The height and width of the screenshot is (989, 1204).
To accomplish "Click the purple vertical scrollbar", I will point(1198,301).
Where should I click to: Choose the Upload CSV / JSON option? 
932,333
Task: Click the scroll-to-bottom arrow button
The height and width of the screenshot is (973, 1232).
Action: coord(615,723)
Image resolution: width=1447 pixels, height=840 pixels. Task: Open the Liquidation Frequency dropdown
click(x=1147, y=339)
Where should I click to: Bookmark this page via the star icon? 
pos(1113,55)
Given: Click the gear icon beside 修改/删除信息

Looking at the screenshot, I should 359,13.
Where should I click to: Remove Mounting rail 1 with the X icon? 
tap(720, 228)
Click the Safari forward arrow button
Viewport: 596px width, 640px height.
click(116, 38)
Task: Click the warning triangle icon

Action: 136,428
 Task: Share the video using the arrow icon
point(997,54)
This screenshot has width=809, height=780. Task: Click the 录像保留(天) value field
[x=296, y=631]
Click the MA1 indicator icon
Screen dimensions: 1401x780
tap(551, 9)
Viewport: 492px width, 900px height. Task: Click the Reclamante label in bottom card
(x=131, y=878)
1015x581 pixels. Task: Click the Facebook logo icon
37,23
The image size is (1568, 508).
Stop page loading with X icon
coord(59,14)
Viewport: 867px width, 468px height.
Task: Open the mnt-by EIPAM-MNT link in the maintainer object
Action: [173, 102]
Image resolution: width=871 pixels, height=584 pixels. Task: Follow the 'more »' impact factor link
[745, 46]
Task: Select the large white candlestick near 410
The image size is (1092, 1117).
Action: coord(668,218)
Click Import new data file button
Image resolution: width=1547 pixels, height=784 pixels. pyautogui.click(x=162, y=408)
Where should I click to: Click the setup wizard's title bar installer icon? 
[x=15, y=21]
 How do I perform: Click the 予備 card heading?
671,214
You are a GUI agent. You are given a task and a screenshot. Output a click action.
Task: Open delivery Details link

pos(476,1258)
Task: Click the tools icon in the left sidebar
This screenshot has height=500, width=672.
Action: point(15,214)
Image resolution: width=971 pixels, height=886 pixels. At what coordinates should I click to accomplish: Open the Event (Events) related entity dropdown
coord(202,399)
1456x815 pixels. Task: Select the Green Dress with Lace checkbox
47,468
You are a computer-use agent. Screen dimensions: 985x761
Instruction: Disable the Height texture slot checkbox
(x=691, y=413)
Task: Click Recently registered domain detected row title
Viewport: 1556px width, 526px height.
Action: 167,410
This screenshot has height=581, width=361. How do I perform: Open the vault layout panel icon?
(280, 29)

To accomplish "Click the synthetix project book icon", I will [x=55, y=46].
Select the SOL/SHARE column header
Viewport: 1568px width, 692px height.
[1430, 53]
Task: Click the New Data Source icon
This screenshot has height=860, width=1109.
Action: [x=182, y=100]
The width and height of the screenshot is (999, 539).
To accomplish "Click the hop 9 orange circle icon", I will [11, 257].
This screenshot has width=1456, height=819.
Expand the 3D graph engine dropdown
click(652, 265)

***

Your goal:
Above are the entries. Copy exactly the part that opens with the line containing "This screenshot has height=860, width=1109." and closes with the line containing "This screenshot has width=1456, height=819.", and no more.

Output for this task:
This screenshot has height=860, width=1109.
Action: [x=182, y=100]
The width and height of the screenshot is (999, 539).
To accomplish "Click the hop 9 orange circle icon", I will [11, 257].
This screenshot has width=1456, height=819.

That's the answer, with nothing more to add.